Presidente corta doses, segmenta vacinas e abre brecha para escolha dos pais, apesar da rejeição científica

Donald Trump assina ordem executiva que reformula recomendações de vacinação infantil nos EUA, reduzindo doses e recomendando administração separada, apesar da ausência de base científica para ligações com autismo.
Na última segunda-feira, 10, o presidente dos Estados Unidos, Donald Trump, assinou uma ordem executiva que reformula drasticamente as recomendações oficiais de vacinação infantil no país. A nova diretriz destaca que a imunização das crianças americanas ocorre com uma frequência duas vezes maior do que em algumas nações europeias, e propõe administrar as doses em consultas médicas separadas, ao contrário do padrão atual que concentra várias vacinas em uma única visita.
Além disso, o governo Trump sugere dividir a tradicional vacina tríplice viral (sarampo, caxumba e rubéola – MMR) em três doses distintas, e restringe a recomendação da vacinação contra hepatite B, covid-19, influenza e outras, deixando a cargo dos pais a decisão sobre a imunização dos filhos.

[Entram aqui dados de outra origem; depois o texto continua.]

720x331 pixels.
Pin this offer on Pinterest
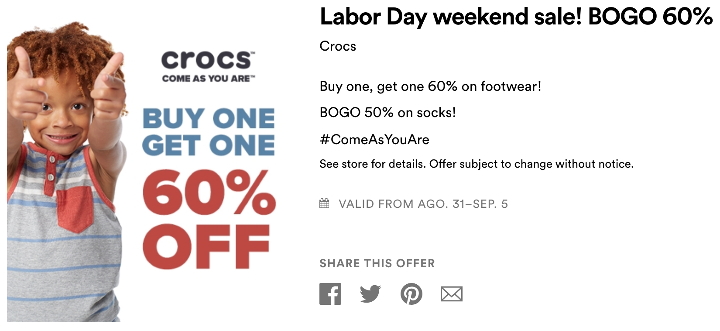[x=411, y=294]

Em sua justificativa, Trump afirmou que a separação das doses facilitaria o processamento dos líquidos pelo organismo das crianças, e que tais mudanças dariam maior flexibilidade às famílias. Contudo, em um movimento controverso, o presidente fez referência a supostas correlações entre vacinas e autismo, tese já refutada por décadas de estudos científicos rigorosos que não encontraram nenhuma ligação causal.
A medida revela um claro embate com o consenso médico e científico, levantando críticas sobre os riscos à saúde pública que podem advir da redução da cobertura vacinal em um país que já enfrenta desafios para conter surtos de doenças preveníveis. Enquanto isso, o governo justifica as alterações como uma resposta à pressão por maior autonomia dos pais e uma suposta supervacinação das crianças americanas.
Flexibilização que desafia evidências
A decisão de Trump representa um recuo das políticas públicas tradicionais de vacinação, que historicamente reduziram drasticamente doenças infantis graves. Ao sugerir a fragmentação de vacinas combinadas eficientes e a não obrigatoriedade de vacinas importantes, o governo abre espaço para que grupos antivacina ganhem força, potencialmente comprometendo a imunidade coletiva.
Reação da comunidade científica
Especialistas em saúde pública rejeitam as alegações de Trump sobre as vacinas e o autismo, destacando que a medida pode aumentar riscos de surtos e enfraquecer anos de progresso. A mudança também coloca os EUA em rota de colisão com organismos internacionais que recomendam calendários vacinais rigorosos para proteger a população infantil.
Impacto político e social
Além do debate científico, a ordem executiva aprofunda divisões políticas internas sobre políticas de saúde pública e o papel do governo na proteção coletiva. A controvérsia deve se estender no Congresso e entre autoridades estaduais, com potencial para interferir na confiança pública e na eficácia das campanhas de vacinação futuras.